Marisa Cohen interviewed IMPACT Boston Meg Stone about how she regained energy and passion for advocacy work. Cohen identified six things to avoid burnout:
- focus on self-nourishment
- harness your anger
- narrow your focus
- take regular breaks
- celebrate small steps
- find the power of an affirmation
Emma Seppälä, Christina Bradley, and Michael R. Goldstein report on research about the effectiveness of breathing in stress reduction. For instance, changing the rhythm of our breathing can slow our heart rate and can help us find calmness and improve our ability to think clearly. Breathing in speeds up our heart rate and breathing out slows it down.
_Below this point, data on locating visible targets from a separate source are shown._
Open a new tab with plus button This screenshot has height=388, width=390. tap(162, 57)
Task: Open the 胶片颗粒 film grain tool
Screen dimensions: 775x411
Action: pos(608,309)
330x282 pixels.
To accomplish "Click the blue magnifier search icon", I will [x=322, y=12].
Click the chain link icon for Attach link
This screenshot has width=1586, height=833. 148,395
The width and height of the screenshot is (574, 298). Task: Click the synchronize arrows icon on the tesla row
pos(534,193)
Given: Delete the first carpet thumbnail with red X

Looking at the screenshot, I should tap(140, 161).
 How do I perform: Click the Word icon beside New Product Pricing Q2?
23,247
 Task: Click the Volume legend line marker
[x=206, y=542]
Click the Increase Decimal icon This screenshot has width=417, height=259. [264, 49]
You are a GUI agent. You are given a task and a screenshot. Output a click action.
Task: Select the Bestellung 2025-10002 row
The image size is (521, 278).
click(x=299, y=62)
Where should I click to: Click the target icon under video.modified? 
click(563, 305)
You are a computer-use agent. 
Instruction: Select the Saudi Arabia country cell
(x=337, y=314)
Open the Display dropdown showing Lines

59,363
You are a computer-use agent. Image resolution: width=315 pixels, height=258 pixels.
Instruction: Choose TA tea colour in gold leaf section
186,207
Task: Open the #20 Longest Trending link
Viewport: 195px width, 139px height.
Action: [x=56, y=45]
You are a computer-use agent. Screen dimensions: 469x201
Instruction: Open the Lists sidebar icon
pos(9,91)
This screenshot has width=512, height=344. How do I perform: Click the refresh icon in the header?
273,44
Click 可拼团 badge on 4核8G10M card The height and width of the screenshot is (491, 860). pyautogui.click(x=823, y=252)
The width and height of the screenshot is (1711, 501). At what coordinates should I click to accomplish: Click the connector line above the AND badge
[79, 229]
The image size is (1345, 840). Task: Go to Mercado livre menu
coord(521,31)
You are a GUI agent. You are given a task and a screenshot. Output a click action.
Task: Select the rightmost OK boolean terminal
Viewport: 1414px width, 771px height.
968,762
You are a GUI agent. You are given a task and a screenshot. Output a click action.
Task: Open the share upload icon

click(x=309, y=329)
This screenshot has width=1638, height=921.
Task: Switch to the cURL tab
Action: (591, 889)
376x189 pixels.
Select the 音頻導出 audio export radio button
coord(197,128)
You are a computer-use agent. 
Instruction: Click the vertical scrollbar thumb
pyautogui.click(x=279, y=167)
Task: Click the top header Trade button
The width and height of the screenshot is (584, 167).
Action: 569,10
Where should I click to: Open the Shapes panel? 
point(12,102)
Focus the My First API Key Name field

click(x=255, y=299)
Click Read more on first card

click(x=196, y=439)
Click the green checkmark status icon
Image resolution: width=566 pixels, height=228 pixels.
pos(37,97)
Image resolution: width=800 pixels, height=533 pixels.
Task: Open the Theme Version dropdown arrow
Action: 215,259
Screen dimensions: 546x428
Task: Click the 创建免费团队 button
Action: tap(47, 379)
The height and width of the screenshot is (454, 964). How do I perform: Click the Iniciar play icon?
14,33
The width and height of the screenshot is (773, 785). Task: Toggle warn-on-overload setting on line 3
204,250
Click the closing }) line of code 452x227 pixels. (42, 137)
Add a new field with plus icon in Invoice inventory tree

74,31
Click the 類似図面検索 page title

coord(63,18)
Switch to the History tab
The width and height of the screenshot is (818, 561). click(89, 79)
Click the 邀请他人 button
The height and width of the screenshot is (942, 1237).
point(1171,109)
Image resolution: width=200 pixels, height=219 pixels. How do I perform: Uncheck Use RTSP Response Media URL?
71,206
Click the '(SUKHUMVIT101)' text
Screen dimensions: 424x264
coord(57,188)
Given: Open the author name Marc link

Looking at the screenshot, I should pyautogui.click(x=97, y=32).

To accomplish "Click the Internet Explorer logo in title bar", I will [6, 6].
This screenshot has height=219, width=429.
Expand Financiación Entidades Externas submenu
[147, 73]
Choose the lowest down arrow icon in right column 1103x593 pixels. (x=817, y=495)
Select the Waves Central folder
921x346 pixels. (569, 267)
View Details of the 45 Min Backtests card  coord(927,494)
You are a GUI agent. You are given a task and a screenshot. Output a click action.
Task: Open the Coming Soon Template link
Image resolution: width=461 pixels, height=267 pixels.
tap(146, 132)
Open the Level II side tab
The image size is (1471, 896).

One recommended exercise to increase calmness is for several minutes inhale to a count of 4 and exhale at a count of 8.
Linda Graham highlights the benefits of self-compassion for reducing anxiety and fear and practices that can help build resilience: She says: “Mindful self-compassion teaches us to notice and focus on our feelings, but then gives us a practice to shift those feelings.” She recommends two self-compassion practices to build resilience:
- Self-compassion breaks For instance, if you start to feel overwhelmed with an emotion, put your hand on your heart which “activates the release of oxytocin, the hormone of safety and trust.”
- Develop self-compassion as an ongoing practice For instance, practice saying “May I be kind to myself in this moment, in any moment, in every moment.